From the Research
Treatment for tracheitis with Stenotrophomonas maltophilia and Serratia marcescens should prioritize combination antibiotic therapy, with trimethoprim-sulfamethoxazole (TMP-SMX) and a carbapenem such as meropenem being potential options, as suggested by the most recent study 1. The choice of antibiotics should be guided by susceptibility testing, considering the intrinsic multidrug resistance of S. maltophilia and the potential for inducible beta-lactamases in S. marcescens.

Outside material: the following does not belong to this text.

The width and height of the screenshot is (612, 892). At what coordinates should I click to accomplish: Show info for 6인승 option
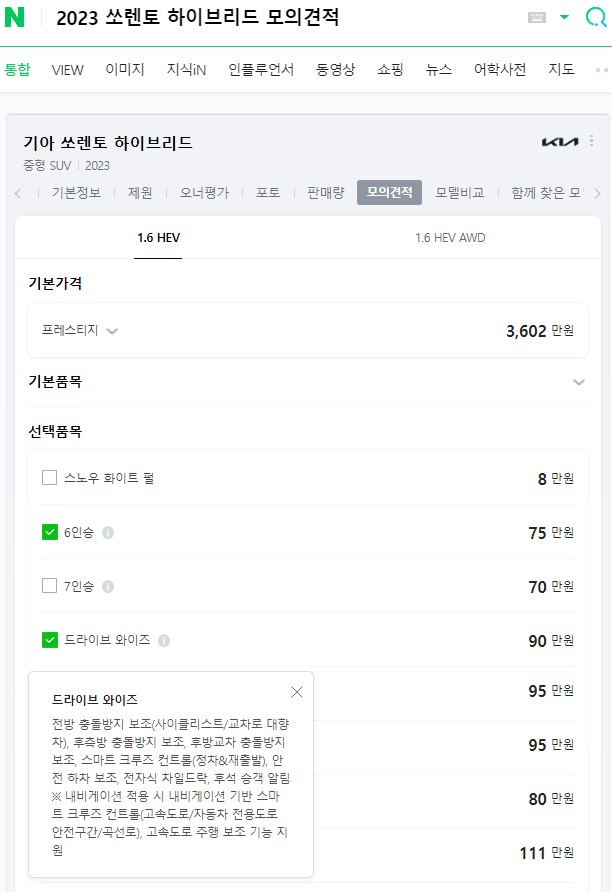click(x=108, y=533)

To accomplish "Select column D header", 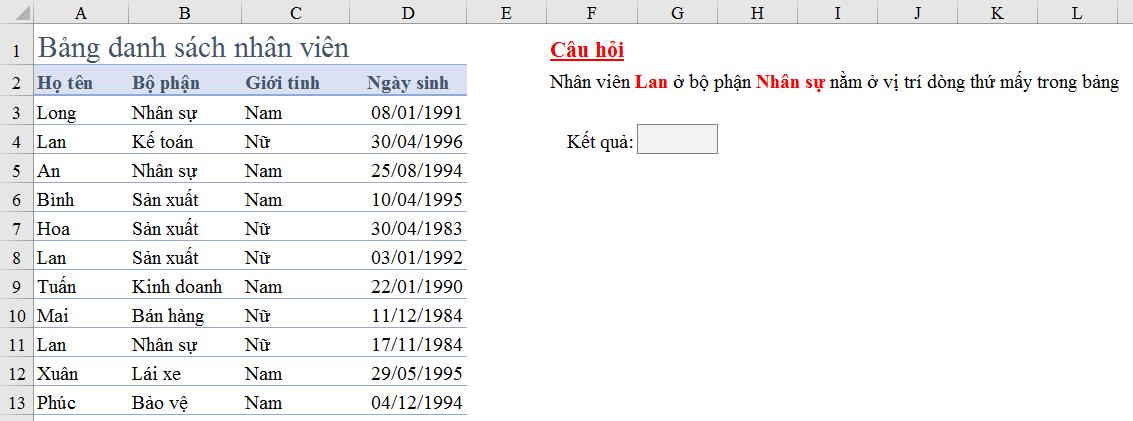I will pos(407,13).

- Key considerations include:
- TMP-SMX as the first-line therapy for S. maltophilia infections, despite concerns about resistance and the need for combination therapy 1.
- Alternative options for S. maltophilia, such as levofloxacin, minocycline, or ceftazidime, may be considered in cases of resistance or intolerance 2, 3.

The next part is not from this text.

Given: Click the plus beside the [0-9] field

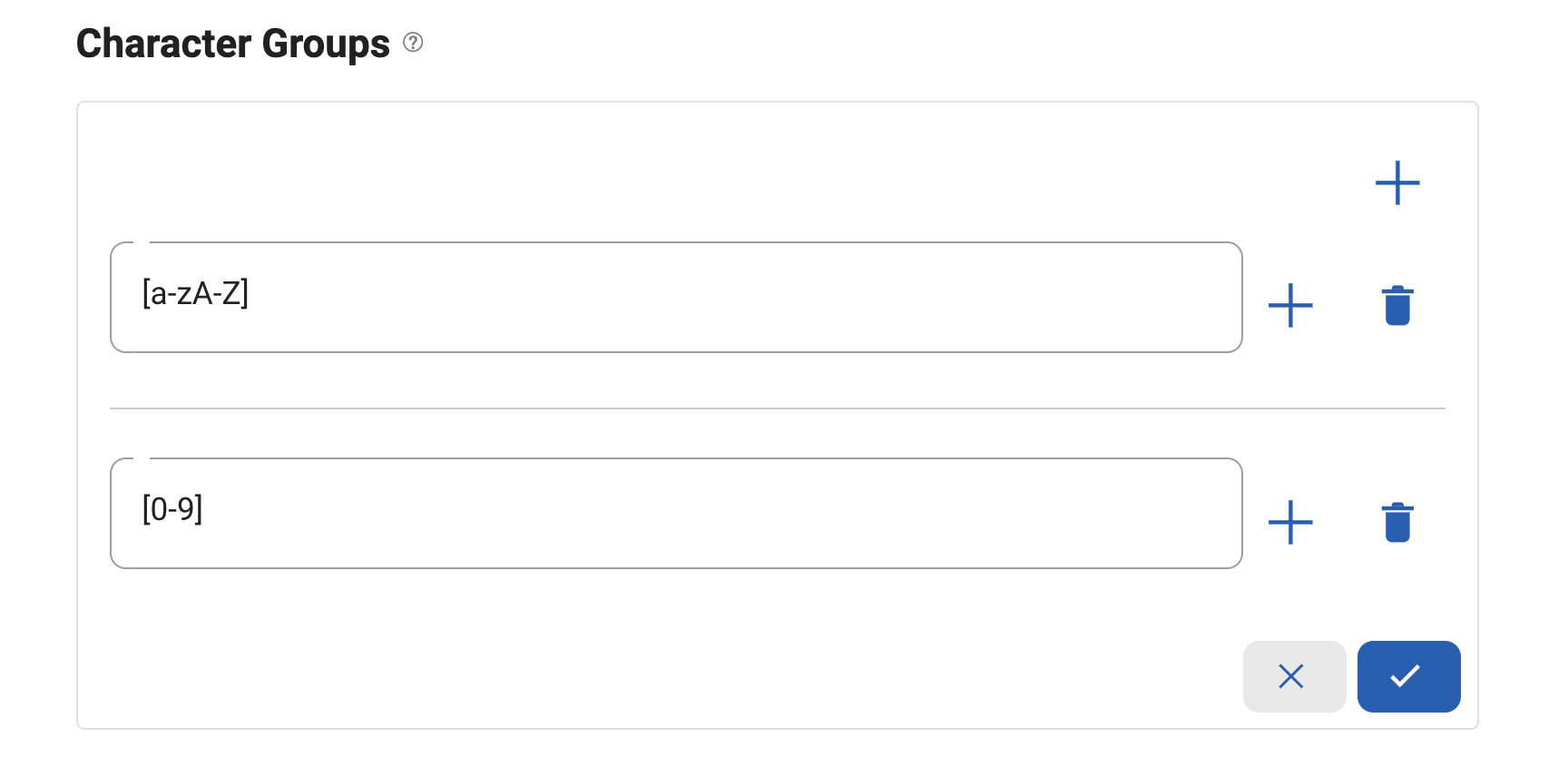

- S. marcescens may respond to ciprofloxacin or cefepime, but treatment should be tailored based on susceptibility testing 4, 2.

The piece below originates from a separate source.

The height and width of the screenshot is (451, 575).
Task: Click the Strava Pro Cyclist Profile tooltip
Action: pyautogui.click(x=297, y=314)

- Novel therapeutic options, such as cefiderocol or ceftazidime-avibactam plus aztreonam, may offer promising alternatives, although more data are needed to optimize their use 1.
- Supportive care, including adequate hydration, airway management, and possibly corticosteroids to reduce inflammation, is essential for optimizing outcomes.
- Obtaining cultures with susceptibility testing before initiating antibiotics is crucial for guiding therapy and minimizing the risk of treatment failure or the development of further resistance 1.